I Found My Heart in Magdalena

Fifteen years ago almost to the day, Bill and I found this spot on NM 107 that bewitched us. Equipped only with a Polaroid and my old film Canon, we took pictures of ourselves standing before the gate that would become part of my mountain bluebird painting, "The Road to Magdalena." Trying to find it again this trip proved a bit more difficult than we'd thought it would be, because the original fenceposts had been moved. The more we thought about it, the more we realized that it had to be at one certain spot that had a funky wood fence, a stock corral, and a spectacular view. Our conviction that this was The Place grew as we walked toward it. And then we saw the fencepost--the funky bent one to the left of the posts, the only one that was unchanged from our little Polaroid photo. All the rest of the pieces fell into place, and we posed for Phoebe to take our picture.We just couldn't get our minds around all the things that have transpired in the last 15 years. Here we were, not young lovers anymore, but accompanied by our kids, who have become two fine and interesting people.
The sky was just as blue, the grass just as golden, the distant mountains purple, the silence just as thick and soothing. But we were more, and we were immeasurably happy about that.

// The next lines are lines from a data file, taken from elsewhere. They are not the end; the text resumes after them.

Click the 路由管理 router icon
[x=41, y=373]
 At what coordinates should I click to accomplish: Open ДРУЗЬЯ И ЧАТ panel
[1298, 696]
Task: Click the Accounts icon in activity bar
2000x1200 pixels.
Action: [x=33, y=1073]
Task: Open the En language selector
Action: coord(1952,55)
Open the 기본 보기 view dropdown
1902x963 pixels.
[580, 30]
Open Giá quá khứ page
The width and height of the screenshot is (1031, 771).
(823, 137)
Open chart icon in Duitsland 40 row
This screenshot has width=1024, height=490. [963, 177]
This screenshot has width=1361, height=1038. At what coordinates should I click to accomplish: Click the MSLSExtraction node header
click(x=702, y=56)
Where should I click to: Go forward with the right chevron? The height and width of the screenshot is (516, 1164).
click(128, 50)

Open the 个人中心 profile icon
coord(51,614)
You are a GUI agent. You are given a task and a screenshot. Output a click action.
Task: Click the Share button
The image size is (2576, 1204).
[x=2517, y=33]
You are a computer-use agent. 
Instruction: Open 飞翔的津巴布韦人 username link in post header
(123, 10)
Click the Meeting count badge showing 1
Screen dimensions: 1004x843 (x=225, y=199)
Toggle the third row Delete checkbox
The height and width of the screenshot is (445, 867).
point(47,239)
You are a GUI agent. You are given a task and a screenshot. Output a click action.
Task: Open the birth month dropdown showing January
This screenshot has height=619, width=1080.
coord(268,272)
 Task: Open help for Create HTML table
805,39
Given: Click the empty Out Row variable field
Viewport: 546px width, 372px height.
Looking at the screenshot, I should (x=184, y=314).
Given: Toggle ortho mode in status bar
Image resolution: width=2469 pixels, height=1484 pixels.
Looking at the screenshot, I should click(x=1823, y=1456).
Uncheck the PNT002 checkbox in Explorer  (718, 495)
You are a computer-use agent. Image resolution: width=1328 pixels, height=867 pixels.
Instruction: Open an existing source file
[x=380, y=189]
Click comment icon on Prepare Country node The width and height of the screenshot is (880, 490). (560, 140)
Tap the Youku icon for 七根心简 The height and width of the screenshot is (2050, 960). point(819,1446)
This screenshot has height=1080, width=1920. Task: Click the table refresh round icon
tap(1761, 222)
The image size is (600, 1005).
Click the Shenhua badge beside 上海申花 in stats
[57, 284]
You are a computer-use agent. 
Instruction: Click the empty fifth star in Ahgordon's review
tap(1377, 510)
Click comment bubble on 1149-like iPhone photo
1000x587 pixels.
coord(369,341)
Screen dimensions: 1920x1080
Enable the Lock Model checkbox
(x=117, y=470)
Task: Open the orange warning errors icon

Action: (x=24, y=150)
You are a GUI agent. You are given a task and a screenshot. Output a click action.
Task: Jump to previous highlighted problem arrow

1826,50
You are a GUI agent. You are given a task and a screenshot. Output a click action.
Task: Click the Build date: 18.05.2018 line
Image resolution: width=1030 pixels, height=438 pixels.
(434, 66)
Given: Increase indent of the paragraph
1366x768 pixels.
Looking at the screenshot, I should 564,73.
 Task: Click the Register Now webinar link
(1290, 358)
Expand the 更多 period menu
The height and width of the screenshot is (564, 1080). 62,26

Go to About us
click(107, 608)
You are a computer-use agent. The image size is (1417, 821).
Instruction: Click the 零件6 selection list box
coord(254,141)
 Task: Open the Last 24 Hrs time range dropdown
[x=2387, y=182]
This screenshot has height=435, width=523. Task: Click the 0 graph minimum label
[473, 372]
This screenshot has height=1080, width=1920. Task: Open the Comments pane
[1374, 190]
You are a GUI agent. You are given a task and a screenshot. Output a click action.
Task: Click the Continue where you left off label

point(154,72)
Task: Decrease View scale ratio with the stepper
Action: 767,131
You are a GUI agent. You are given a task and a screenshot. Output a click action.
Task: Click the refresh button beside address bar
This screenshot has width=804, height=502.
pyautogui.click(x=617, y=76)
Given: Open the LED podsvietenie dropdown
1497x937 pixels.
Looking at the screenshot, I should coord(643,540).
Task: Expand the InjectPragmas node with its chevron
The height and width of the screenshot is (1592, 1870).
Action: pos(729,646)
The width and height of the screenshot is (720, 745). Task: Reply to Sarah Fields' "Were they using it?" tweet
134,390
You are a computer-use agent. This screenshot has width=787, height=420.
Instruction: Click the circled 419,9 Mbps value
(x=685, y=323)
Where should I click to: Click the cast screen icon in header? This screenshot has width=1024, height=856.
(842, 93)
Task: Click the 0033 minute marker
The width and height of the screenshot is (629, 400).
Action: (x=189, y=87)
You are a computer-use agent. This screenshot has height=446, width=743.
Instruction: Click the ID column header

The first time we visited, mountain bluebirds appeared out of nowhere, the first ones I'd ever seen in my life. They sat on the corral posts, let us take in their beauty, and then they flew off. This time, as we stood and looked out on the mountains behind the magic gate, two mountain bluebirds came winging up and landed on the wires overhead. Having spent the last couple of days blissfully in the company of mountain bluebirds, I know that they were motivated by curiosity--they wanted to see what our little family was doing out in the middle of their nowhere. A male and a female, just like last time, maybe the great-great-great grandchildren of the ones who'd sought us out before, the pair that found its way into my painting. I knew I would have to paint this scene again.

Bill found a bit of barbed wire on the ground by our fence, and gave it to me as reference for the painting. "You could bend that into something," I said, and he set to work, bending and twisting it into a lopsided heart.
I had to sit down for awhile then, and think about all this, about all we have done together, about the joy and the heartbreak, and about how much more and different love is in our lives now than there was even then, when we were new. It's not often that your life passes before your eyes, that you have the perspective to compare yourself now to the person you were a decade and a half before. Coming up from the reverie, I held the heart my sweet Bill had made up against the blue New Mexican sky, for all the world to see.